#### [What the task asks]
Reproduce the full listing below line for line, with no changes.

========================================================================

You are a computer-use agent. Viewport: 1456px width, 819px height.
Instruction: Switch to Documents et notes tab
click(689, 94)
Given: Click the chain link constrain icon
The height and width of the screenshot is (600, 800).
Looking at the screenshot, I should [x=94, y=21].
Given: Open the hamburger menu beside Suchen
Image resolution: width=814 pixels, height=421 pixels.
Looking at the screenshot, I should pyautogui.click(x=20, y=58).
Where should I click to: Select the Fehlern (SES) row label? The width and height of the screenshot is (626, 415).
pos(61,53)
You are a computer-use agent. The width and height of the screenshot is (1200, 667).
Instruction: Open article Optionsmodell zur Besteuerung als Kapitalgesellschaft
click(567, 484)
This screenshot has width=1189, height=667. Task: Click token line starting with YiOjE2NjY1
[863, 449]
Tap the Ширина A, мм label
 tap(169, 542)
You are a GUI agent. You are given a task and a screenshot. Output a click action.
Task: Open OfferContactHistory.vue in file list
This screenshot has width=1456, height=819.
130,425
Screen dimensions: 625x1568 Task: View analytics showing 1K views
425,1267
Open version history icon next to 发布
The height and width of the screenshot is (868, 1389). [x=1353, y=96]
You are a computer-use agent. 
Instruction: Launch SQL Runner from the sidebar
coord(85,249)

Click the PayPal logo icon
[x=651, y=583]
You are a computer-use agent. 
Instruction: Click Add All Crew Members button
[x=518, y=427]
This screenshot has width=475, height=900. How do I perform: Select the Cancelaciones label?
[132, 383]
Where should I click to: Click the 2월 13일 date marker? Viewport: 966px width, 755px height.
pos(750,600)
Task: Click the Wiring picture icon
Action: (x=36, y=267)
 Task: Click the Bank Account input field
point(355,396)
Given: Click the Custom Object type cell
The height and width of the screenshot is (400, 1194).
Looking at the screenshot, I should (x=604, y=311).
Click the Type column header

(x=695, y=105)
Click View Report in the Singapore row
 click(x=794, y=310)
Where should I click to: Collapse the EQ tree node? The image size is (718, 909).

========================================================================

#### [Answer to the problem]
You are a computer-use agent. Viewport: 1456px width, 819px height.
Instruction: Switch to Documents et notes tab
click(689, 94)
Given: Click the chain link constrain icon
The height and width of the screenshot is (600, 800).
Looking at the screenshot, I should [x=94, y=21].
Given: Open the hamburger menu beside Suchen
Image resolution: width=814 pixels, height=421 pixels.
Looking at the screenshot, I should pyautogui.click(x=20, y=58).
Where should I click to: Select the Fehlern (SES) row label? The width and height of the screenshot is (626, 415).
pos(61,53)
You are a computer-use agent. The width and height of the screenshot is (1200, 667).
Instruction: Open article Optionsmodell zur Besteuerung als Kapitalgesellschaft
click(567, 484)
This screenshot has width=1189, height=667. Task: Click token line starting with YiOjE2NjY1
[863, 449]
Tap the Ширина A, мм label
 tap(169, 542)
You are a GUI agent. You are given a task and a screenshot. Output a click action.
Task: Open OfferContactHistory.vue in file list
This screenshot has width=1456, height=819.
130,425
Screen dimensions: 625x1568 Task: View analytics showing 1K views
425,1267
Open version history icon next to 发布
The height and width of the screenshot is (868, 1389). [x=1353, y=96]
You are a computer-use agent. 
Instruction: Launch SQL Runner from the sidebar
coord(85,249)

Click the PayPal logo icon
[x=651, y=583]
You are a computer-use agent. 
Instruction: Click Add All Crew Members button
[x=518, y=427]
This screenshot has width=475, height=900. How do I perform: Select the Cancelaciones label?
[132, 383]
Where should I click to: Click the 2월 13일 date marker? Viewport: 966px width, 755px height.
pos(750,600)
Task: Click the Wiring picture icon
Action: (x=36, y=267)
 Task: Click the Bank Account input field
point(355,396)
Given: Click the Custom Object type cell
The height and width of the screenshot is (400, 1194).
Looking at the screenshot, I should (x=604, y=311).
Click the Type column header

(x=695, y=105)
Click View Report in the Singapore row
 click(x=794, y=310)
Where should I click to: Collapse the EQ tree node? The image size is (718, 909).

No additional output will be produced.